*** MATERIAL FOR THIS TASK
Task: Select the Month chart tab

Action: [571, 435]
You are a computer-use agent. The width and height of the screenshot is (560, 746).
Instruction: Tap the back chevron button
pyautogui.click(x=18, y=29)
******
*** MATERIAL FOR THIS TASK
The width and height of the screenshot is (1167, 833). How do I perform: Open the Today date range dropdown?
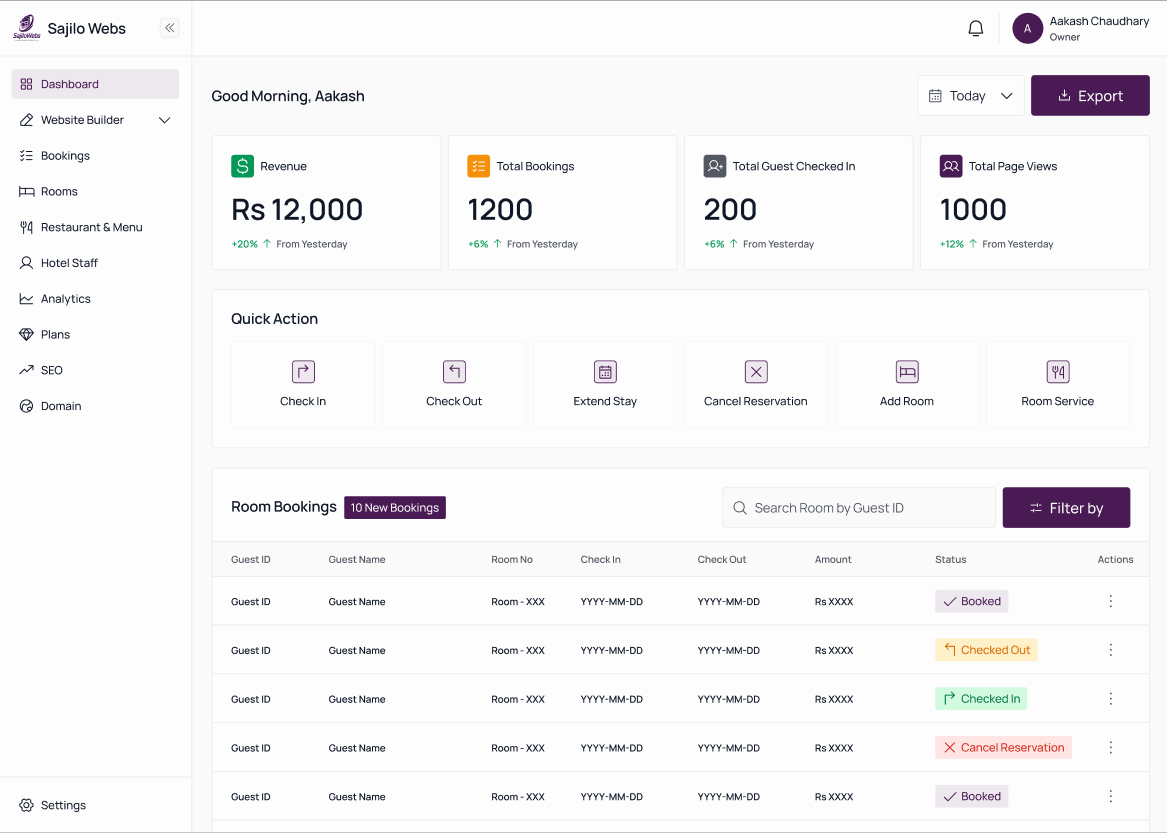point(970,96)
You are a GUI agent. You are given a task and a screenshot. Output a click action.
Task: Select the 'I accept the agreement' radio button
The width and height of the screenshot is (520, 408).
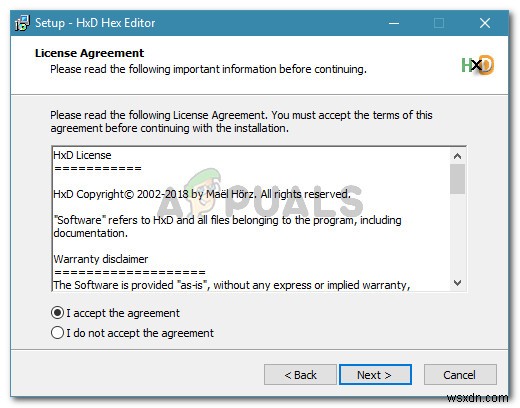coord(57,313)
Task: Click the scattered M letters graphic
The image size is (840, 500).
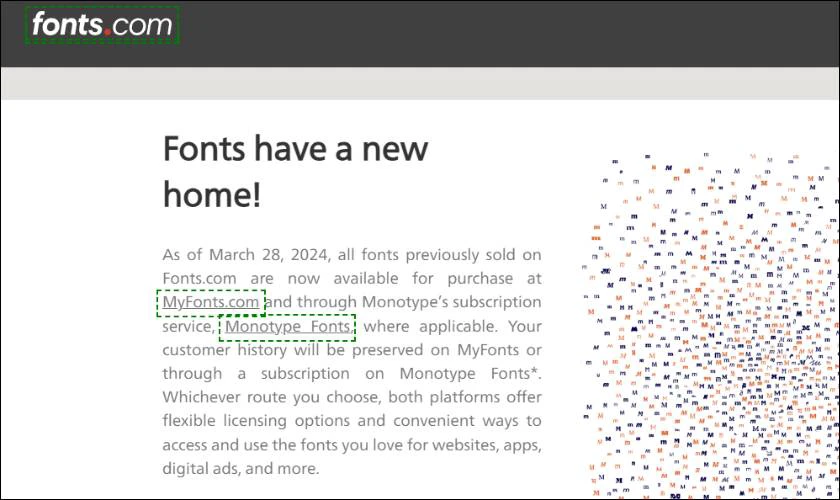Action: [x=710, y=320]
******
### THE TASK
Read through the entries above and copy each line that has the string "agent" in it.

### SOLUTION TO THE EXERCISE
You are a computer-use agent. The width and height of the screenshot is (560, 746).
You are a GUI agent. You are given a task and a screenshot. Output a click action.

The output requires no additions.